Notification of changes to the underlying fund of P02 Vanguard US 500 Stock Index

09 April 2020

We have been notified by Vanguard Asset Management Limited (the “Company”) of the following recent changes to the swing pricing mechanism of the underlying fund of P02 Vanguard US 500 Stock Index. This change has taken effect from 19 March 2020 (the “Effective Date”).

The Company have confirmed the following, which has been extracted from the Guide to Swing Pricing document of the underlying fund of P02Vanguard US 500 Stock Index.

“Swing pricing is a process designed to protect existing investors in a fund from the costs incurred when other investors buy or sell units in that fund.

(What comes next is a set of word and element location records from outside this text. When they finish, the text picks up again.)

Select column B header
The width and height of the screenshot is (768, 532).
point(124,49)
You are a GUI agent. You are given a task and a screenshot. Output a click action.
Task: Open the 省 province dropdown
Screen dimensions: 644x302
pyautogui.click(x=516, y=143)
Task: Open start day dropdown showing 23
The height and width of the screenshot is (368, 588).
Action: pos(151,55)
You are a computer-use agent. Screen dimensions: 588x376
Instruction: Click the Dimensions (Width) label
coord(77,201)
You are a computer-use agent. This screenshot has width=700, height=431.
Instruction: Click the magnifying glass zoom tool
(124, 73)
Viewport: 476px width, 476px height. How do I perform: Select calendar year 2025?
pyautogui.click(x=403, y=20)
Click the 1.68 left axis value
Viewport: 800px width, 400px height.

If a fund uses swing pricing, this means that the net asset value (NAV) of the fund – the price at which investors buy and sell fund shares – is adjusted up or down to reflect the costs incurred by redemptions and subscriptions in the fund. This passes the costs back to the investors who are trading in and out of the fund, rather than allowing them to be absorbed by existing investors in the fund.

The swing pricing policy brings a number of benefits to investors which we believe will help them achieve better long-term results:

  1. It insulates existing investors from the costs associated with clients transacting in the fund;
  2. It provides consistent treatment of all investor transactions on any dealing day;
  3. It is aligned with investor demand and should encourage further investment into the company, this will generate scale in the funds and allow Vanguard to reduce costs for our existing investors.

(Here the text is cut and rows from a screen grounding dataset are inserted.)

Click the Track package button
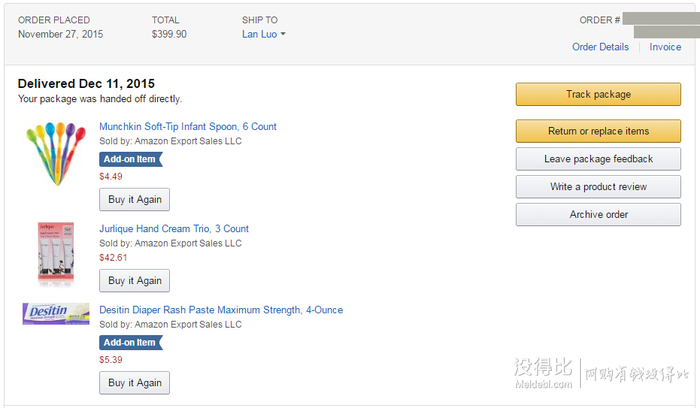Viewport: 700px width, 408px height. coord(598,94)

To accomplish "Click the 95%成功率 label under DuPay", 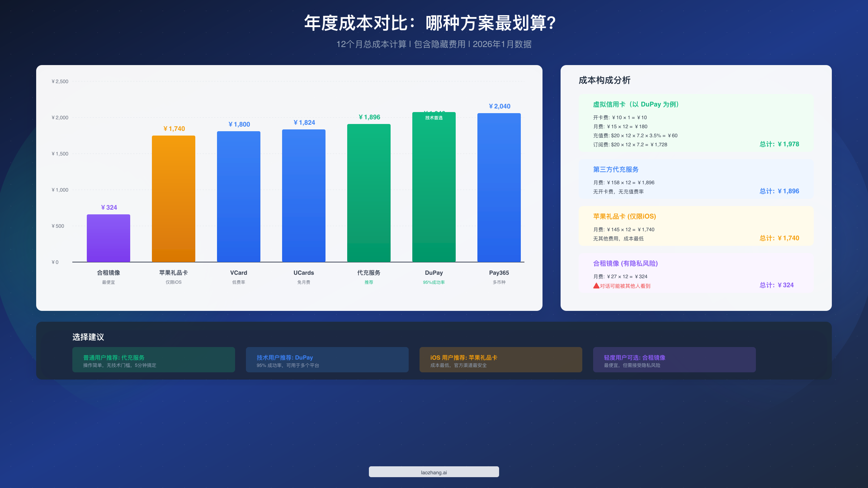I will point(434,282).
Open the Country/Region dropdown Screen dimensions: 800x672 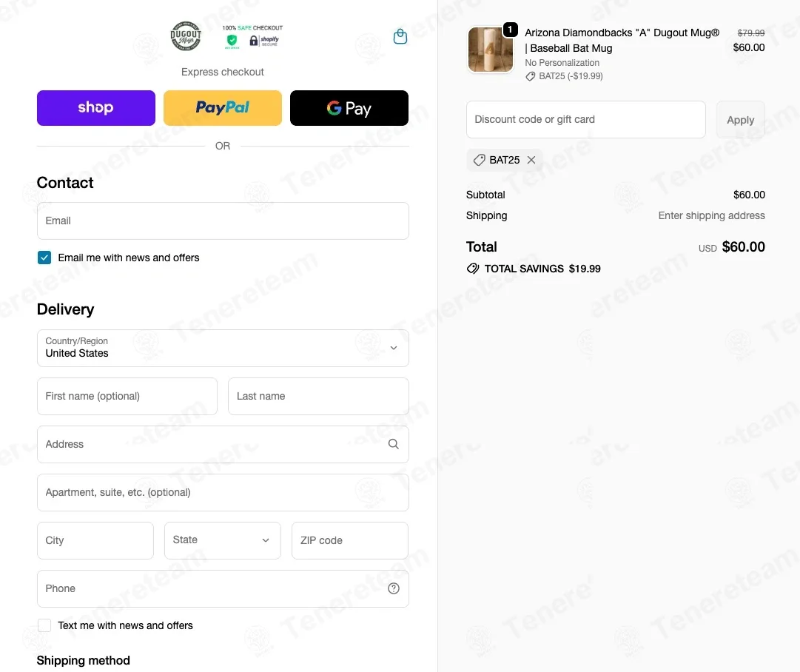tap(223, 348)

Swing pricing works by adjusting the price for all deals on a given day up or down according to net cash flows in a given fund.

Swing pricing passes the costs generated by subscriptions and redemptions back to the investors who are trading in and out of the fund, rather than allowing existing investors to absorb trading costs they are not responsible for.

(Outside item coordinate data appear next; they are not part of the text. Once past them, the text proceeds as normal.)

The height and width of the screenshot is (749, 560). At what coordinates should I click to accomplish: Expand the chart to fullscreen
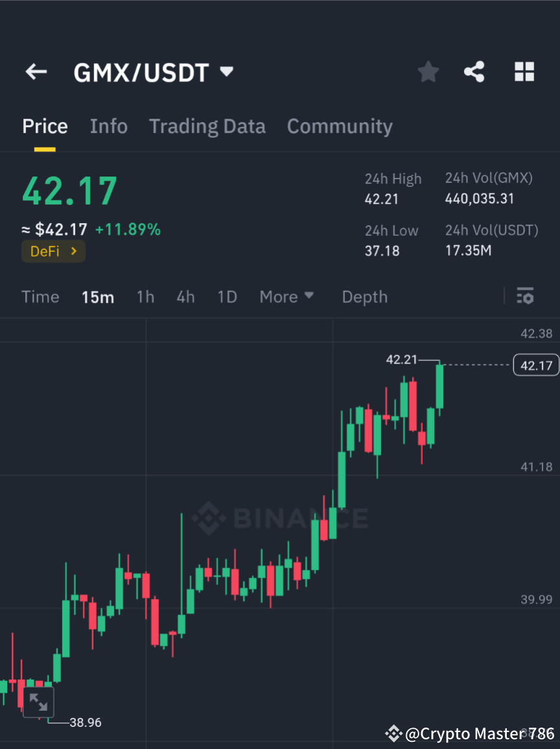(38, 702)
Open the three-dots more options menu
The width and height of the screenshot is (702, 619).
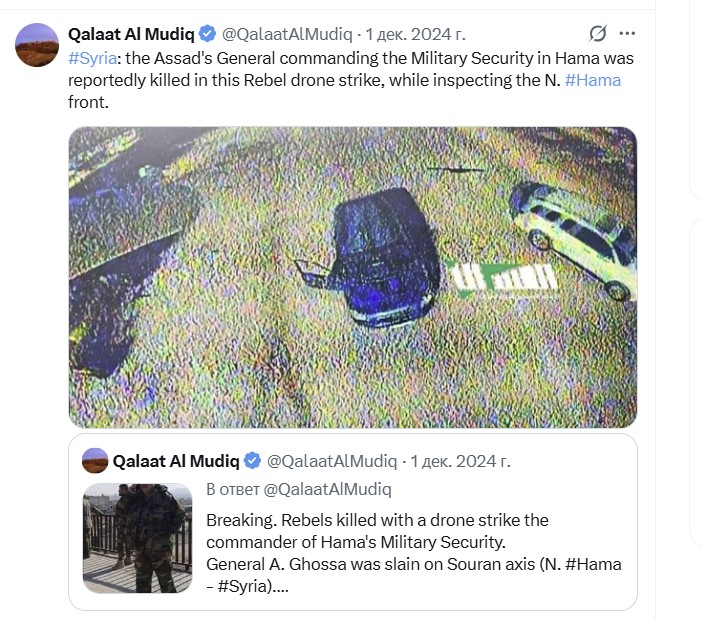tap(627, 33)
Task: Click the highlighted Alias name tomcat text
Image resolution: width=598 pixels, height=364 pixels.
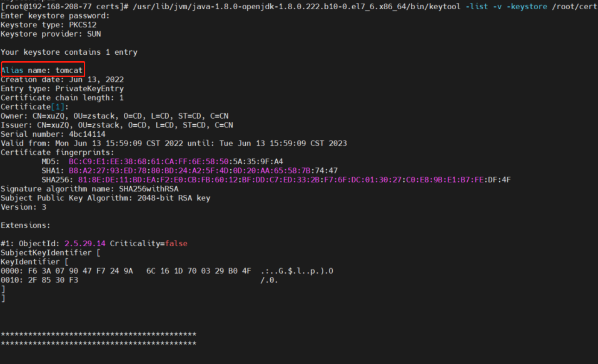Action: coord(43,70)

  1. We calculate the net asset value (NAV) of the fund, which is the value of all the investments held in the portfolio.
  2. Dividing this by the number of shares in issue gives the underlying share price.
  3. Next, we assess cash flows in the fund. If there are more purchases than sales, the fund is in net inflows under partial swing pricing. If the cash flow is greater than the cash flow threshold then we swing the underlying price upwards by a pre-determined swing factor.
  4. If there are more sales than purchases, the fund is in net outflow. Under partial swing pricing if the cash flow is greater than the cashflow threshold then we swing the price downwards by the same swing factor



It’s important to note that all investors pay the same price on a given day, whether they are buying or selling. This price will be one of the following:

  • It will be the underlying share price if there are no net inflows or the threshold level of cash flow has not been breached.
  • It will be a price that’s been swung up if the fund has net inflows above the threshold level of cash flow.
  • It will be a price that’s been swung down if the fund has net outflows below the threshold level of cash flow.

We also use the swung price to calculate fund performance and tracking error as this is the price investors actually receive.”

The Company also confirmed that the underlying fund of P02 Vanguard US 500 Stock index will adopt a “partial swing pricing” policy with effect from the Effective Date.